One of his pieces will be highlighted in the next issue of Stained Glass Quarterly. He has 16 pieces in in the Singing Colors show, including three light boxes, which look like framed stained glass artworks hanging on a wall.

“It has an LED flat panel inside of it, so you get the advantage of hanging it on the wall, yet seeing it as if it had a full spectrum of light coming through it. It’s really a fantastic effect,” Richards said.

He has another light box piece that is currently in a national show in Kokomo, Indiana. Between setting up his works for the Palm Coast show and working full time, Richards is also working on a commission to produce a stained glass piece for a front door and sidelight of a surfer riding a wave.

“It probably has about 700 and some pieces,” he said. “I’ve designed it so the wave flows from the door over to the sidelight.”

Each of his pieces takes him up to six months to complete. "The Peacock" took him nine months. He begins with a sketch, then cutting and oiling the glass, soldering it all together and cleaning it. He touches each individual piece of glass up to 10 times during the process.

“My work is very, very different from anything you’ve imagined stained glass to be,” he said.

by Lee Richards
by Lee Richards
by Lee Richards
by Lee Richards

Dex Westphal

Westphal, 81, doesn’t plan her paintings or even her schedule. Intuitive painting means you don’t go into the studio “until something builds up inside you and you have to run in there and do it,” she said.

Sometimes that’s at 3 a.m. when it’s nice and quiet. Her beloved goat hair brushes from China dance around the canvas. She even has one painting called “Dancing Brush.” She has a porcelain palette, also from China, and her brush dances around the palette and the canvas from color to color.

Dex Westphal
Dex Westphal

“When I go in I have no preconceived idea of what’s going to happen,” she said. “The rules are no correcting or going back. Whatever happens, happens.”

“Some of these can be done very quickly,” she said. “Some can take a long time, oh, maybe a week.
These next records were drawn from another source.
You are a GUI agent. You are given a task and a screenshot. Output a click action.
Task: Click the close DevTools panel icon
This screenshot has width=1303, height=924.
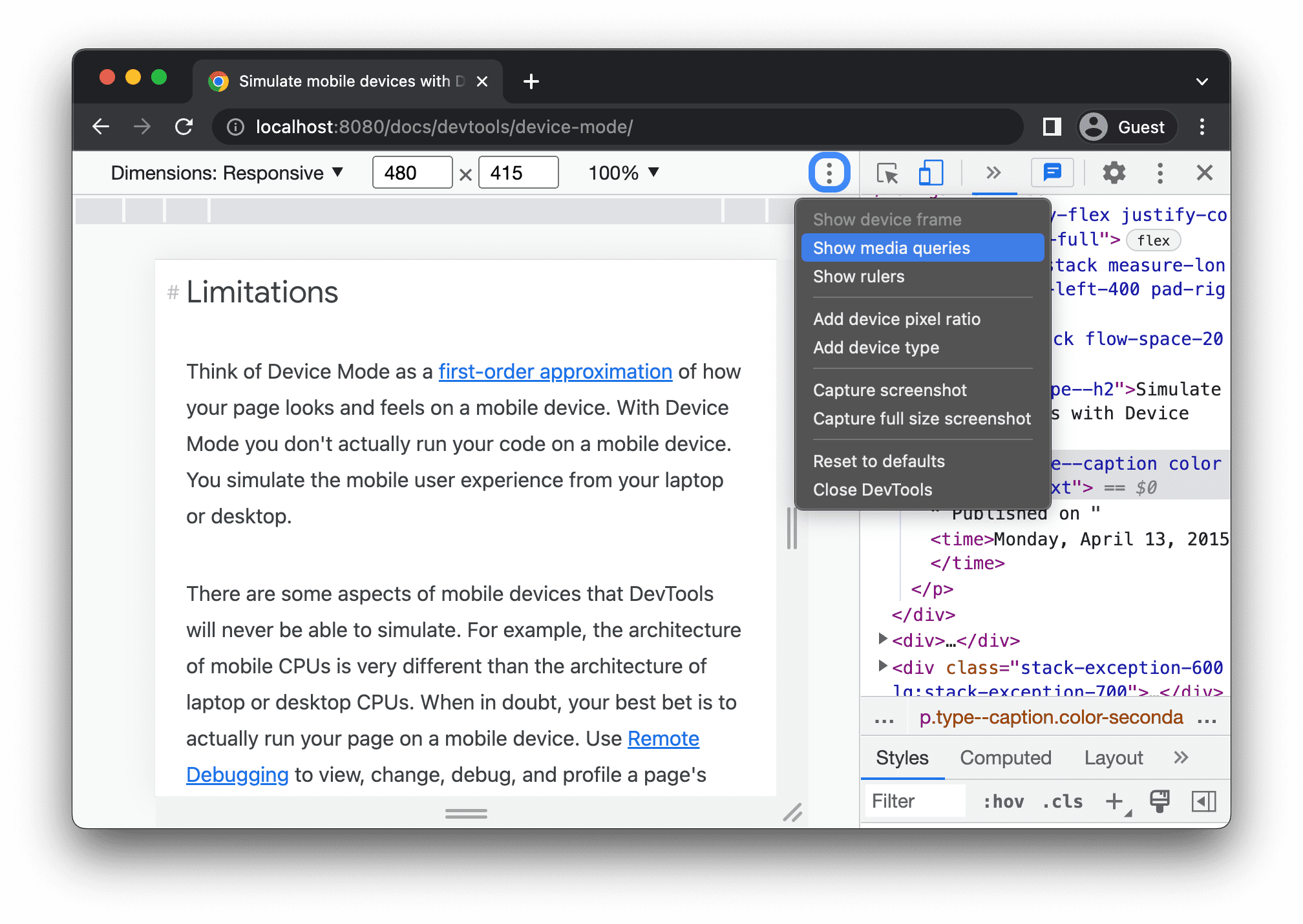point(1205,174)
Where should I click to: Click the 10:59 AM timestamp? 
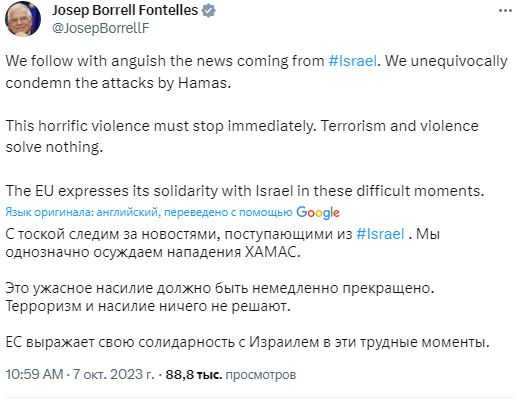pyautogui.click(x=34, y=374)
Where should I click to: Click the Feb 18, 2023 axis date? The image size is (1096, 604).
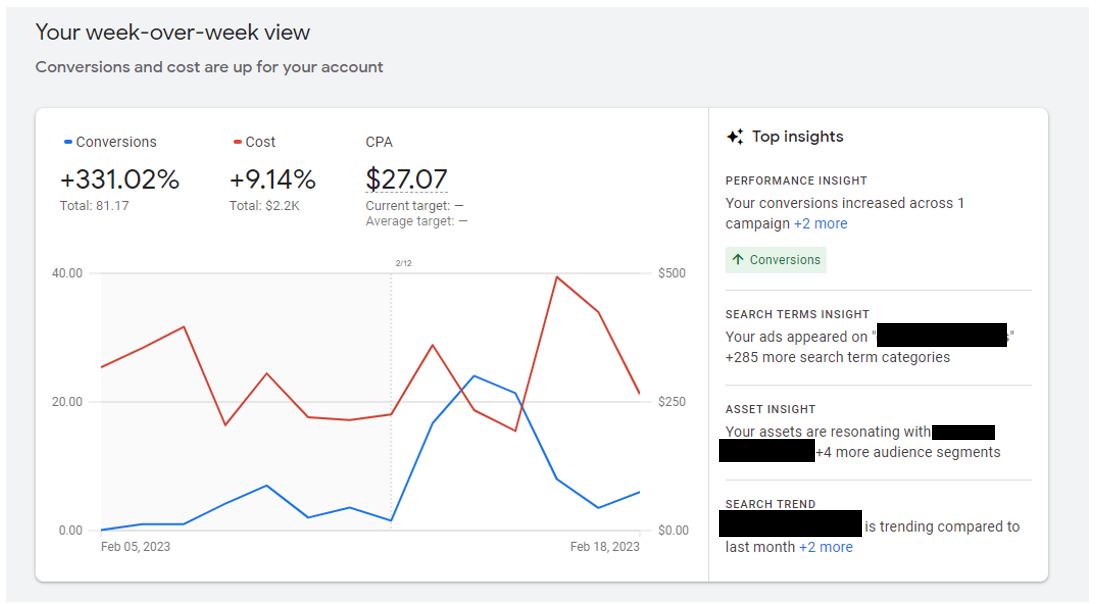604,547
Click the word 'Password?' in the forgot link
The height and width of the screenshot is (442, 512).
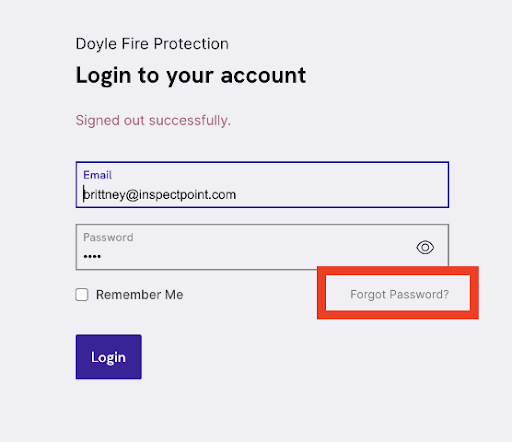[x=419, y=294]
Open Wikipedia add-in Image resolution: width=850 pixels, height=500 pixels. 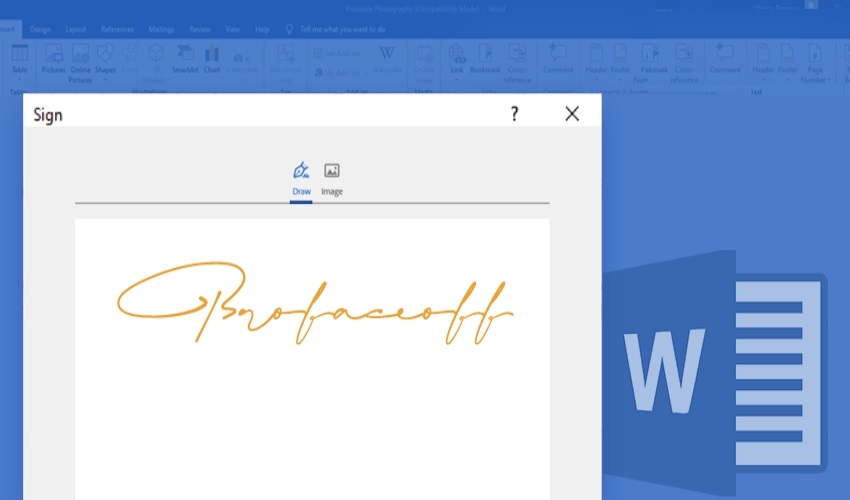pyautogui.click(x=386, y=60)
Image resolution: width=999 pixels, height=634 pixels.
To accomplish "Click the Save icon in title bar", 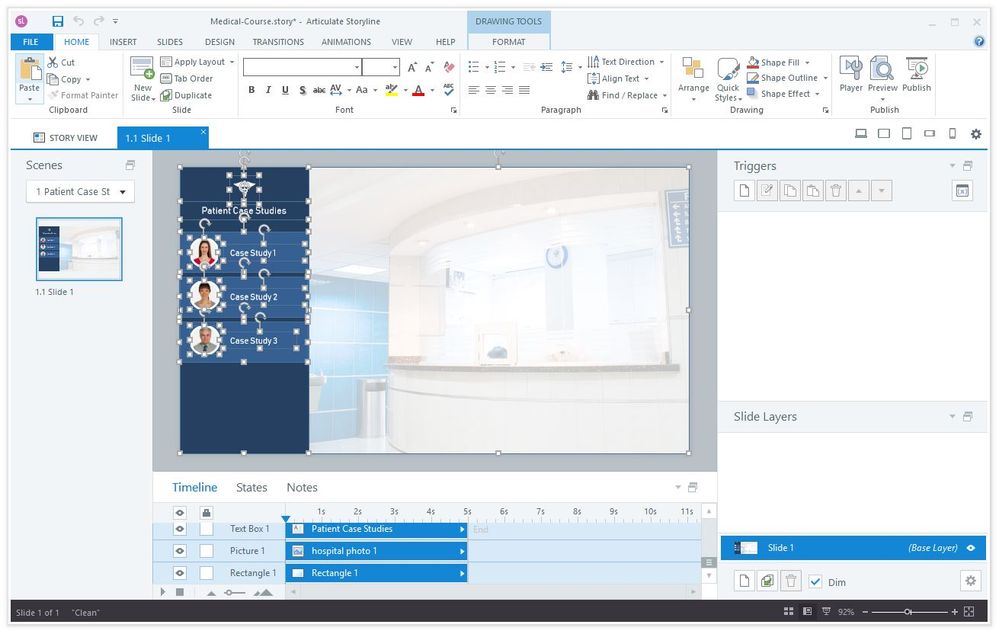I will pyautogui.click(x=58, y=21).
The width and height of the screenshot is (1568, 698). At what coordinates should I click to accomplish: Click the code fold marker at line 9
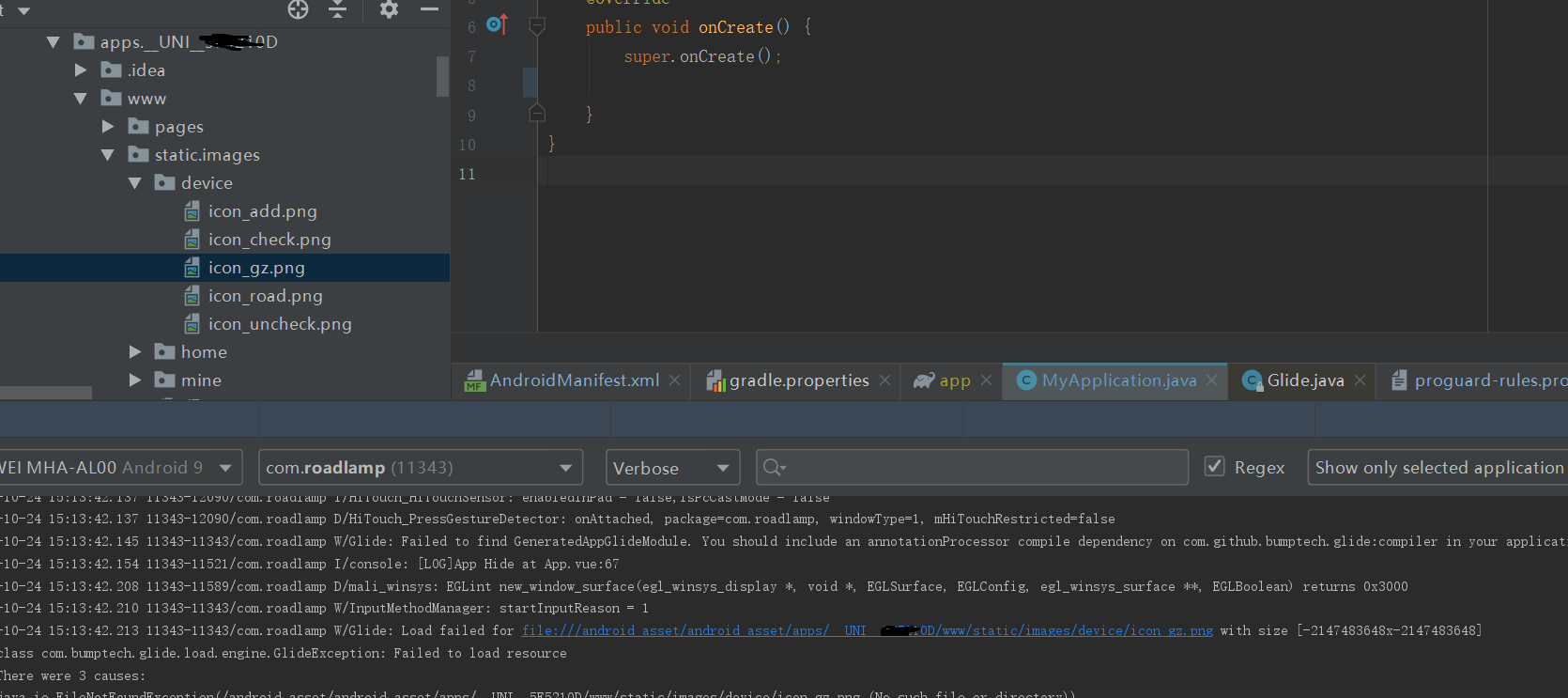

The fastest one I ever did, I started up the coffee maker, went into the studio and the painting was done before the coffee.”

She also paints with dowels to produce artwork in the style of Australian Aboriginal dot paintings.

“Even with the dowel paintings, I never know what’s going to happen, how it’s going to turn out,” she said. “They’re done on very large canvases, 3 feet by 4 feet. The dowels are quite small, so it takes a long time to get one of those put together.”

Westphal said she was originally trained to be a very traditional oil painter. She was taught to paint still lifes in exact proportion matching the colors precisely. She evolved into her intuitive style only in the past 10 years.

She taught art for 10 years at the Community College at Baltimore County and continued teaching after moving to Palm Coast eight years ago.

“I’ve taught all different ages, but my favorites were the 3-year-olds and the senior citizens,” she said.

She has 33 paintings in the Singing Colors show ranging in size from 8-by-8 inches to 3-by-4 feet and ranging in price from $150 to $1,500.